UN calls for 'global rescue plan' for SDGs
$500b extra funding sought from rich nations to help regain lost momentum

Halfway to the 2030 Agenda and the Sustainable Development Goals, progress is lagging badly — and in some cases going in reverse, so the United Nations chief has called for a "global rescue plan" and at least $500 billion in annual extra funding from wealthy nations to help regain the lost momentum.
"The SDGs aren't just a list of goals.

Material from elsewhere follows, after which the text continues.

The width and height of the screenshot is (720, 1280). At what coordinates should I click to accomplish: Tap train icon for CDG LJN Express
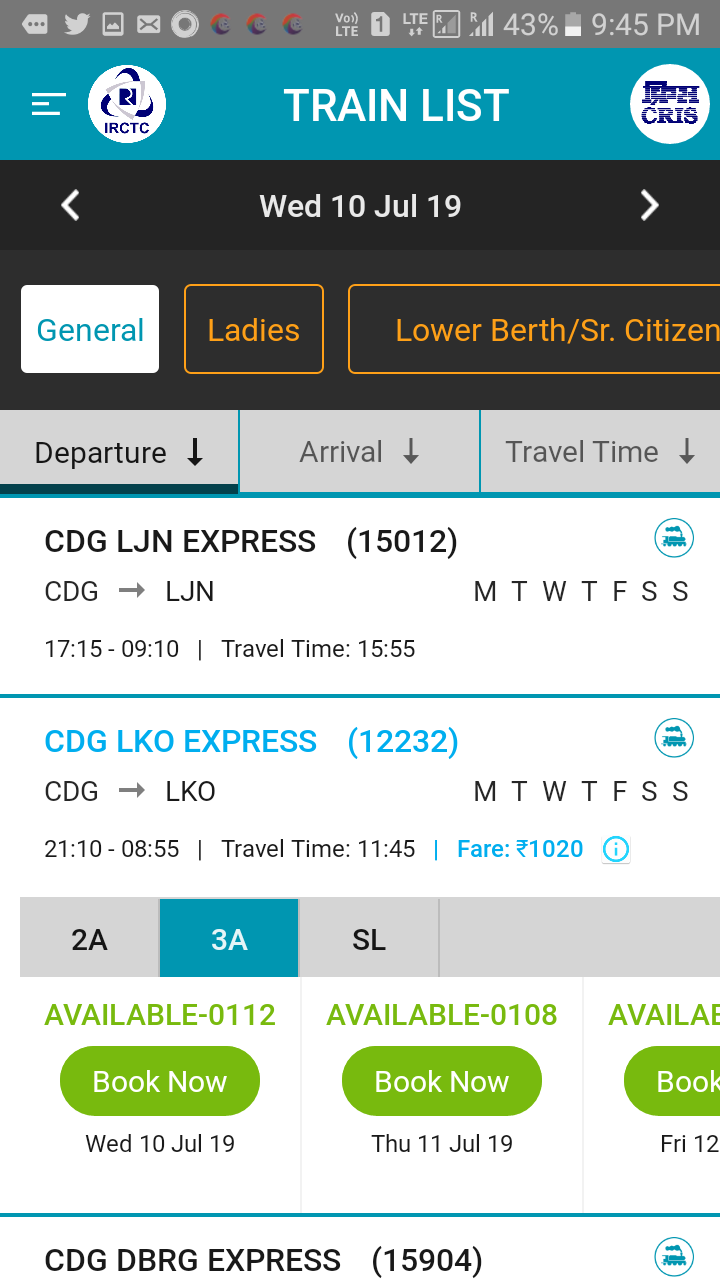coord(674,539)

They carry the hopes, dreams, rights and expectations of people everywhere," said UN Secretary-General Antonio Guterres. "Yet today, only 15 percent of the targets are on track."
The UN chief made the remarks at the beginning of the two-day SDG Summit on Monday at the UN headquarters in New York, where world leaders also gathered for the annual UN General Assembly high-level week.

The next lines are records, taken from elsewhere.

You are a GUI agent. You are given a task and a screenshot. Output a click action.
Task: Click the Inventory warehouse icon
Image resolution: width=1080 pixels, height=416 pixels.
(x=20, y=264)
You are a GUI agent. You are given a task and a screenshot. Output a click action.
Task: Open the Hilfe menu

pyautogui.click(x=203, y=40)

In 2015, the UN adopted the 2030 Agenda for Sustainable Development, at the heart of which are the 17 SDGs, including ending poverty in all its forms everywhere, ending hunger and ensuring healthy lives, and promoting wellbeing for all, at all ages.
But progress has stalled or even reversed amid the climate crisis, the economic downturn, conflicts and the lingering impact of COVID-19, according to a statement from the UN. More specifically, the number of people living in extreme poverty is higher than it was four years ago, and gender equality is some 300 years away, it said.
"The SDGs need a global rescue plan," Guterres told world leaders in the General Assembly hall, adding they made "a promise to build a world of health, progress and opportunity for all — a promise to leave no one behind, and a promise to pay for it".
He called for action to reduce hunger, faster transition to renewable energy, wider spread of the benefits and opportunities of digitalization, better education for as many children and youth as possible, decent work and social protection, and stopping the war on nature.
Encouraging draft
The UN chief said he was "deeply encouraged" by the wide-ranging draft political declaration, especially its commitment to improving developing countries' access to the fuel required for SDG progress: finance.
The declaration, adopted by consensus Monday, urges immediate action to deliver an SDG stimulus proposed by the UN secretary-general, which calls for a massive increase in financing for the achievement of the SDGs to the tune of $500 billion each year.
"It includes the endorsement of the need to reform the international financial architecture that I consider outdated, dysfunctional and unfair," Guterres said. "This can be a game changer in accelerating SDG progress."
In the declaration, the UN member states emphasize that eradicating poverty, including extreme poverty, is the greatest global challenge, and reaffirm that climate change is one of the "greatest challenges of our time".
UN General Assembly President Dennis Francis, in his opening remarks, also called on world leaders to rededicate to the SDGs, and to reinvigorate progress across the entirety of the 2030 Agenda for Sustainable Development.
"With concerted, ambitious action, it is still possible that, by 2030, we could lift 124 million additional people out of poverty and ensure that some 113 million fewer people are malnourished," he said.
Such achievements would also generate gains across the other goals related to health, nutrition and education, so adequate investment in the SDGs is a win-win for all, with knock-on benefits reverberating across the globe, he added.
At an SDG Media Zone discussion Monday morning, Academy Award-winning actress Natalie Portman, who is also an activist, said she saw an underinvestment in girls and women.
She said there is an ingrained cultural bias against women and girls that leads to inequalities and injustices the world needs to combat. "I think investing in girls, in girls' education, in girls' and women's safety, and girls' and women's economic and social empowerment … investing more in it will, of course, accelerate the drive toward parity," said Portman.
Mayada Adil, one of the 17 Young Leaders for the SDGs, told world leaders that if only 15 percent of the Sustainable Development Goals are met, that is a failure.
"What have you done to make the international system more inclusive and responsive?" Adil said via a video link.
She also called for special attention to the situation of today's young generation, which she said is 1.9 billion strong, but millions are being left behind.